(TRY IT) Copying rule for the data below: take the line containing "Click the ΟΜΑΔΑ column header" and every line after it to the end, exactly, and drop all pictures.

++++++++++

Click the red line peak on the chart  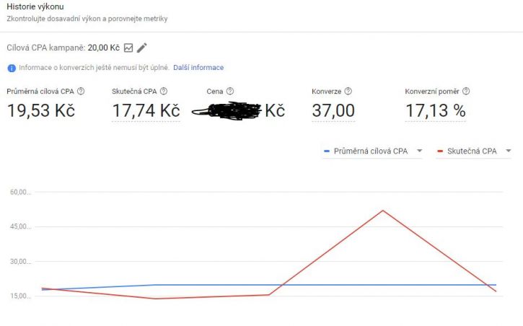(383, 211)
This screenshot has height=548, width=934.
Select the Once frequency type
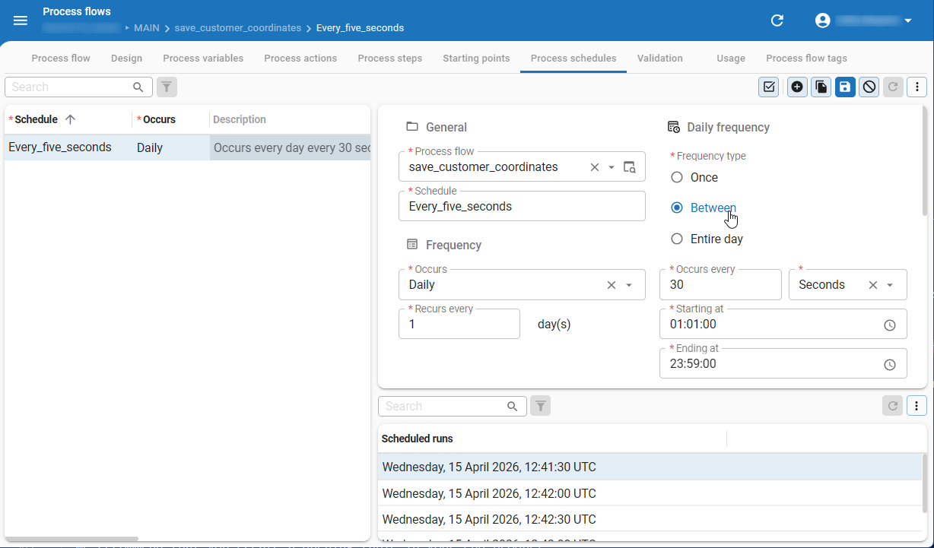pyautogui.click(x=677, y=177)
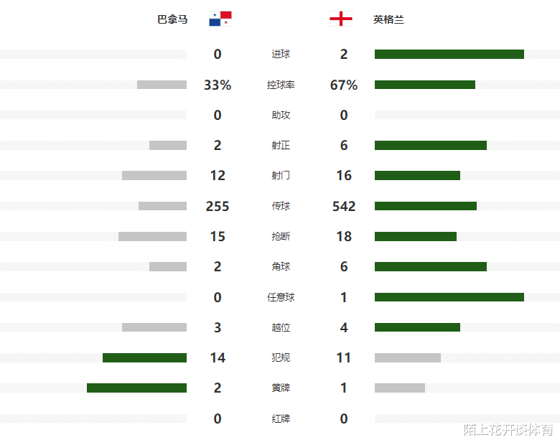The width and height of the screenshot is (560, 445).
Task: Click Panama's gray 越位 bar
Action: coord(154,327)
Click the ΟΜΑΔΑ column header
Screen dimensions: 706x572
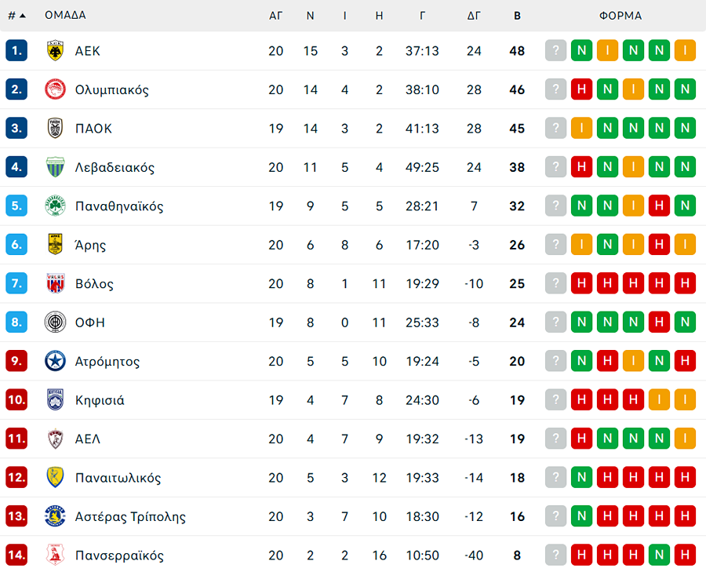(x=65, y=16)
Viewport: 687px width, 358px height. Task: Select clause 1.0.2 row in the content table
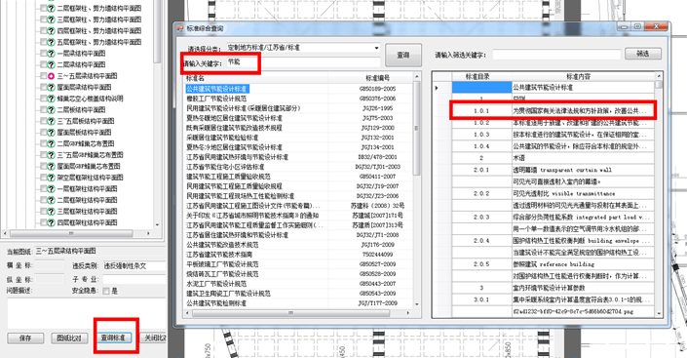pyautogui.click(x=553, y=123)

++++++++++

(EXERCISE OUTPUT)
Click the ΟΜΑΔΑ column header
Screen dimensions: 706x572
(x=65, y=16)
Viewport: 687px width, 358px height. Task: Select clause 1.0.2 row in the content table
pyautogui.click(x=553, y=123)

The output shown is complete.